This is the basic configuration I am using for SSL termination in HAProxy (ports 80/443):
frontend ALL
bind 192.168.200.129:80
bind 192.168.200.129:443 ssl crt /etc/haproxy/cert/mydomain.pem
option http-server-close
option forwardfor
http-response set-header Connection "Keep-Alive"
http-response set-header Keep-Alive "timeout=5, max=100"
http-response set-header Strict-Transport-Security "max-age=31536000"
redirect scheme https code 301 if !{ ssl_fc }
acl mydomain_secure hdr_sub(host) -i mydomain.tld
use_backend mydomain if mydomain_secure
backend mydomain
server server 192.168.200.129:8080 check
http-request add-header Ssl-Offloaded on
I am using Apache (port 8080) as a webserver behind HAProxy. In .htaccess I have the following statements that set environment variables used by a PHP script:
SetEnvIf Ssl-Offloaded on HTTPS=on
SetEnvIf X-Forwarded-For "^(\d{1,3}\.\d{1,3}\.\d{1,3}\.\d{1,3}).*" HTTP_X_REAL_IP=$1
Ssl-Offloaded is set in haproxy.cfg to value on. Based on this value I am able to set HTTPS to value on which tells to the PHP script that SSL is active, the I create a new variable X-REAL-IP which is used in Apache Logs and also in PHP script (X-Forwareded-For is used also that’s why I needed two variables).

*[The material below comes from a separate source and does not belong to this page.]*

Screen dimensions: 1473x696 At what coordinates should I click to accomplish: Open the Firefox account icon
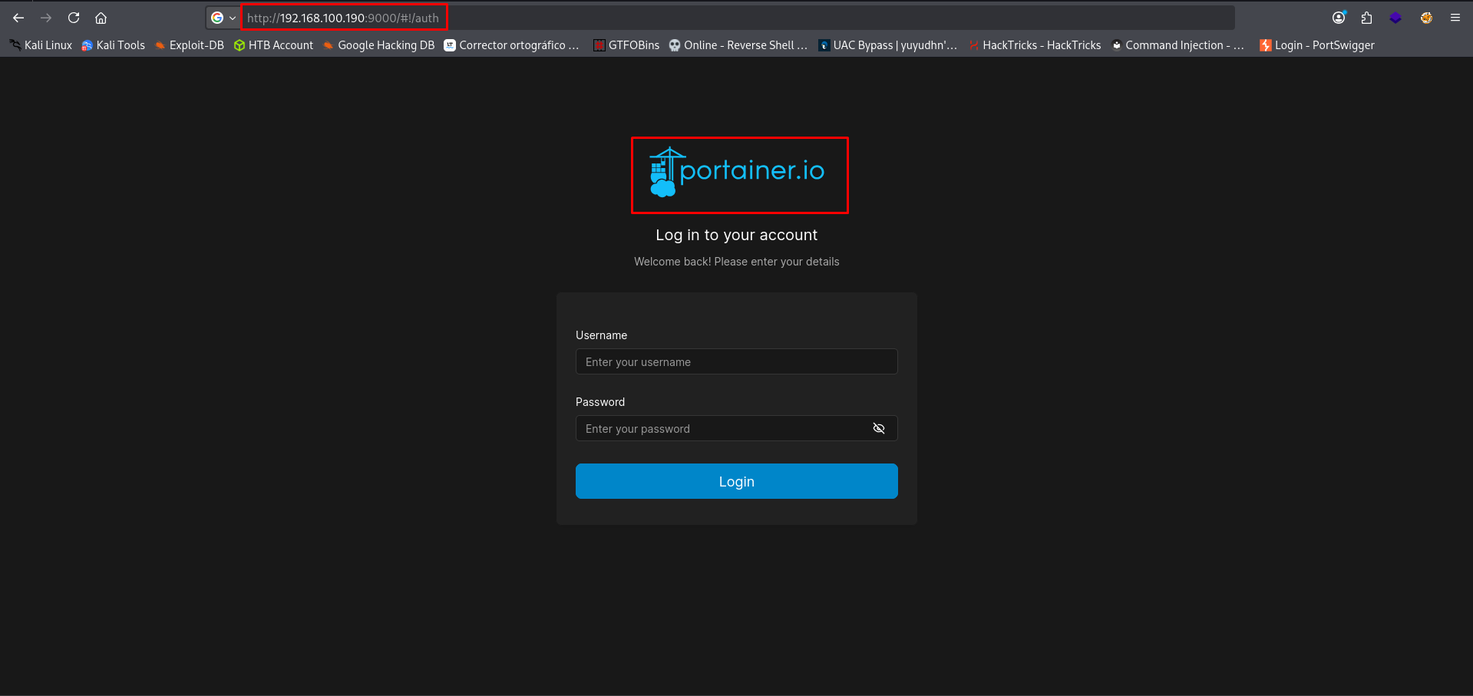coord(1339,18)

Now, I would like to set these environment variables in HAProxy not in .htaccess. So far I tried this:
backend mydomain
server server 192.168.200.129:8080 check
http-request add-header Ssl-Offloaded on
http-request add-header HTTPS on
http-request add-header X-REAL-IP %[src]
without any luck. After doing this change in browser I am getting ERR_TOO_MANY_REDIRECTS.
Is it possible to achieve this in HAProxy or should I leave the configuration as before in .htaccess? Thank you.